La 설명된 분산 첫 번째 것부터 $k$ 구성 요소 및:

\\text{분산 설명} = \\frac{\\sum_{i=1}^{k} \\lambda_i}{\\sum_{i=1}^{d} \\lambda_i}

실제로는 다음을 선택합니다. $k$ 예를 들어 95% 또는 99%를 유지하려면 총 차이.


import numpy as np

# Dataset sintetico: 200 campioni, 5 feature (correlate)
np.random.seed(42)
n, d = 200, 5
X = np.random.randn(n, 2) @ np.array([[2, 1, 0.5, 0.3, 0.1],
                                        [0.5, 1.5, 1, 0.2, 0.8]])
X += np.random.randn(n, d) * 0.3  # Rumore

# PCA da zero
# 1. Centrare i dati
X_centered = X - X.mean(axis=0)

# 2. Matrice di covarianza
C = np.cov(X_centered, rowvar=False)
print(f"Matrice di covarianza:\n{np.round(C, 3)}\n")

# 3. Autovalori e autovettori
eigenvalues, eigenvectors = np.linalg.eigh(C)
# Ordinare in ordine decrescente
idx = np.argsort(eigenvalues)[::-1]
eigenvalues = eigenvalues[idx]
eigenvectors = eigenvectors[:, idx]

print(f"Autovalori: {np.round(eigenvalues, 4)}")

# 4. Varianza spiegata
var_explained = eigenvalues / eigenvalues.sum()
cumulative = np.cumsum(var_explained)
for i in range(d):
    print(f"PC{i+1}: {var_explained[i]*100:.1f}% (cumulativa: {cumulative[i]*100:.1f}%)")

# 5. Proiezione a 2D
k = 2
W_k = eigenvectors[:, :k]
Z = X_centered @ W_k
print(f"\nShape originale: {X.shape} -> Ridotta: {Z.shape}")

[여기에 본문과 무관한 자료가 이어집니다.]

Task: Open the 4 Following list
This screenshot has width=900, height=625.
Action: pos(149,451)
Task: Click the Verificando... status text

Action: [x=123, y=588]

# 6. Errore di ricostruzione
X_reconstructed = Z @ W_k.T + X.mean(axis=0)
reconstruction_error = np.mean((X - X_reconstructed)**2)
print(f"Errore di ricostruzione (MSE): {reconstruction_error:.6f}")

Scikit-Learn을 사용한 PCA


from sklearn.decomposition import PCA
from sklearn.preprocessing import StandardScaler
import numpy as np

# Standardizzazione (importante! PCA e sensibile alla scala)
scaler = StandardScaler()
X_scaled = scaler.fit_transform(X)

# PCA automatica
pca = PCA(n_components=0.95)  # Mantieni 95% varianza
X_pca = pca.fit_transform(X_scaled)

print(f"Componenti selezionate: {pca.n_components_}")
print(f"Varianza spiegata: {pca.explained_variance_ratio_}")
print(f"Shape: {X.shape} -> {X_pca.shape}")

PCA 너머: t-SNE 및 UMAP

PCA는 다음으로 제한됩니다. 선형 변환. 데이터의 비선형 구조의 경우 t-SNE, UMAP 등의 방법이 사용됩니다.

t-SNE

t-SNE (t-분산 확률적 이웃 임베딩)은 거리 지역: 원래 공간의 가까운 점은 2D 표현에서도 가까운 상태로 유지됩니다. 원래 공간과 축소된 공간의 유사성 분포 간의 KL 발산을 최소화합니다.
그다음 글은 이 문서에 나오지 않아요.